MANCHESTER, NH — Like most small businesses in the country, both Phaneuf Funeral Homes and Crematorium and sister company the Cremation Society of New Hampshire (CSNH) are actively discussing and taking precautions for COVID-19 a.k.a. novel coronavirus disease 2019. Phaneuf takes the well-being of the communities it serves very seriously. Here is how the Coronavirus is affecting funerals, including information from the National Funeral Directors Association and the Centers for Disease Control (CDC).
“With things evolving daily, we are trying to stay on top of the COVID-19 Pandemic and keep our staff and visitors safe,” said Buddy Phaneuf, President of Phaneuf Funeral Homes and Crematorium and the Cremation Society of New Hampshire. “Our dedicated team and the families we serve are our top priorities. We are currently monitoring the situation and working on developing additional policies as the situation evolves.”
The effect on services
Both Phaneuf and CNSH have already encountered the first families who have chosen to postpone, modify or cancel services due to the outbreak. Their teams are working closely with families to determine what’s most appropriate, considering a family’s particular circumstances. The CDC recommends no public gatherings of 50+ people for the next eight weeks, so Phaneuf is encouraging small, private or immediate-family-only services for the time being.

◆ Assignment A
Reproduce the stretch of the article on COVID-19 and funerals from "MANCHESTER, NH —" through "Disease Control (CDC).", word for word.
◆ Assignment B
Pick up the article about how the coronavirus is affecting funeral services at the point where it stops, and keep writing it.

◆ Records provided
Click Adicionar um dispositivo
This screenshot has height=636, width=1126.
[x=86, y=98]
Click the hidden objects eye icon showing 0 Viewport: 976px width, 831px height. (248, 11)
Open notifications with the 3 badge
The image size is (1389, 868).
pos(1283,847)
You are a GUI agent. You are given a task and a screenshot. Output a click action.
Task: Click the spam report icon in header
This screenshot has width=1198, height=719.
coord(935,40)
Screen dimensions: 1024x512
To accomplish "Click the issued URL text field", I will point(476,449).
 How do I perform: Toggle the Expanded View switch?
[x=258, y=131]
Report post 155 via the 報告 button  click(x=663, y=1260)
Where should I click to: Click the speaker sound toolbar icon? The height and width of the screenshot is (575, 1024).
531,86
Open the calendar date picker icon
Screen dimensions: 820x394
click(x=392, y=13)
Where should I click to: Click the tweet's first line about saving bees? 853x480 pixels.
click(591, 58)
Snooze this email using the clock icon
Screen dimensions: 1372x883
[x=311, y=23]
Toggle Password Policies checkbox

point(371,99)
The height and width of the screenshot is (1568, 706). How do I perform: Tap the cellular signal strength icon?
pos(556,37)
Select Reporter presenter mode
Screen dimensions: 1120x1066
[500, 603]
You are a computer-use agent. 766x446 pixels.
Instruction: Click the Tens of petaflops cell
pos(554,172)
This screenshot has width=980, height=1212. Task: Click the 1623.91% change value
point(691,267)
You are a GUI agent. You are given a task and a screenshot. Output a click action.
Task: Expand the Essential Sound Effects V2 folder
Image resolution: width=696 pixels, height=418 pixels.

◆ Exercise answer A
MANCHESTER, NH — Like most small businesses in the country, both Phaneuf Funeral Homes and Crematorium and sister company the Cremation Society of New Hampshire (CSNH) are actively discussing and taking precautions for COVID-19 a.k.a. novel coronavirus disease 2019. Phaneuf takes the well-being of the communities it serves very seriously. Here is how the Coronavirus is affecting funerals, including information from the National Funeral Directors Association and the Centers for Disease Control (CDC).

◆ Exercise answer B
Phaneuf and CSNH have the ability to live-stream services from the location at 243 Hanover Street in Manchester, NH. This allows families to host a smaller in-person gathering and have extended family, friends and colleagues participate while also following the current guidelines for “social distancing.”
The live-streaming service is an option for those with family members and friends who want to take part in a service, but do not feel comfortable traveling far distances or even leaving their homes while the coronavirus affects the country. For at least the next 60 days, the live-streaming services will be free of charge.
“Our streaming ability creates a sense of unity for the service, since people both near and far can be a part of it,” says Buddy Phaneuf.
While the facilities staff is diligent about cleaning public areas and offering hand sanitizer throughout the funeral homes, Phaneuf’s team is also able to make all arrangements over the phone or online if people prefer not to visit the offices.
Your questions answered
The Coronavirus spread brings lots of questions, some related to funeral and cremation services and those who die with the virus, and here are the answers to some of the top questions the industry is hearing.
Is it safe to attend a funeral of someone who died with the virus?
The short answer is yes. According to the CDC, “There is currently no known risk associated with being in the same room at a funeral or visitation service with the body of someone who died of COVID-19.” However, “People should consider not touching the body of someone who has died of COVID-19.”
For now, public gatherings the size of a visitation or funeral and cremation service are not canceled, but Phaneuf will follow the recommendations or requirements of local authorities as the situation continues.
Can someone who dies with the virus be buried or cremated?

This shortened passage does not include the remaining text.